***** Passage for review *****
When I started my business, I was married to Jon. He saw my growing entrepreneurial income as hard to understand, impossible to project, and uncontrollably damaging to him. Among my many failures in our marriage, I could not sympathize with why my success was the cause of his suffering. The year after my income eclipsed his, we filed for divorce.
In the years since then, I've found myself talking to other entrepreneurs and reading all I can about how to not only succeed in relationships but also how to protect against failure.Divorce is always a gut punch. But when you're an entrepreneur, the potential business disaster adds another debilitating layer. How can we prepare?
1. Acknowledge the priority reset.
*****
> _Tasks to complete_:
A) In the passage on entrepreneurship and divorce, when did the writer and Jon file for divorce?
B) Write the next part of the passage on entrepreneurship and divorce, starting after its final line, the heading "1. Acknowledge the priority reset."
***** The data *****
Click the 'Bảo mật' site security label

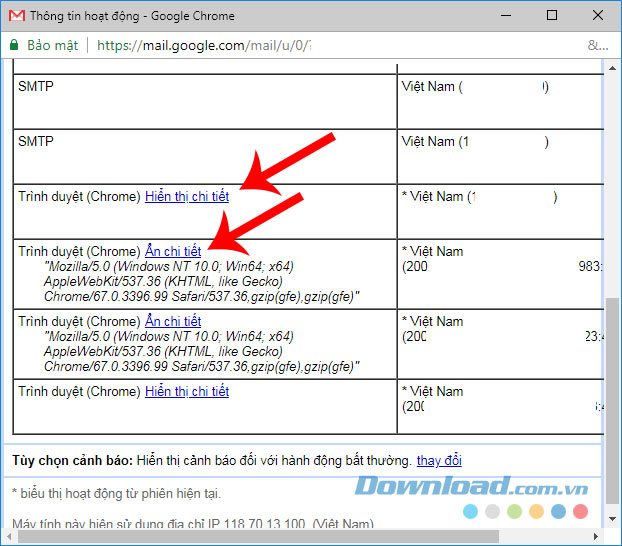click(x=52, y=45)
*****
> _Exercise results_:
A) The year after the writer's income eclipsed Jon's.

B)
Marital hazard number one is that the entrepreneurial journey can reset your priorities in unpredictable ways. Angela Proffit, founder of Vivid Experiences in Nashville, married a military man before she started her business. "As I grew older and got busier with my company, we grew apart." The divorce was amicable, but she learned something about compatibility. Now she says, "I can only date another entrepreneur, as they understand how my brain is wired. And if I ever marry again, it would be best to marry another entrepreneur, so we are on the same page with communication and life." Carrie Kerpen, who co-founded Likeable Media with her husband, advises that as an entrepreneur, you have to work specifically on your marital relationship to preserve it. Her article shares concrete relationship tips.
2. Realize that your business resets your spouse's priorities.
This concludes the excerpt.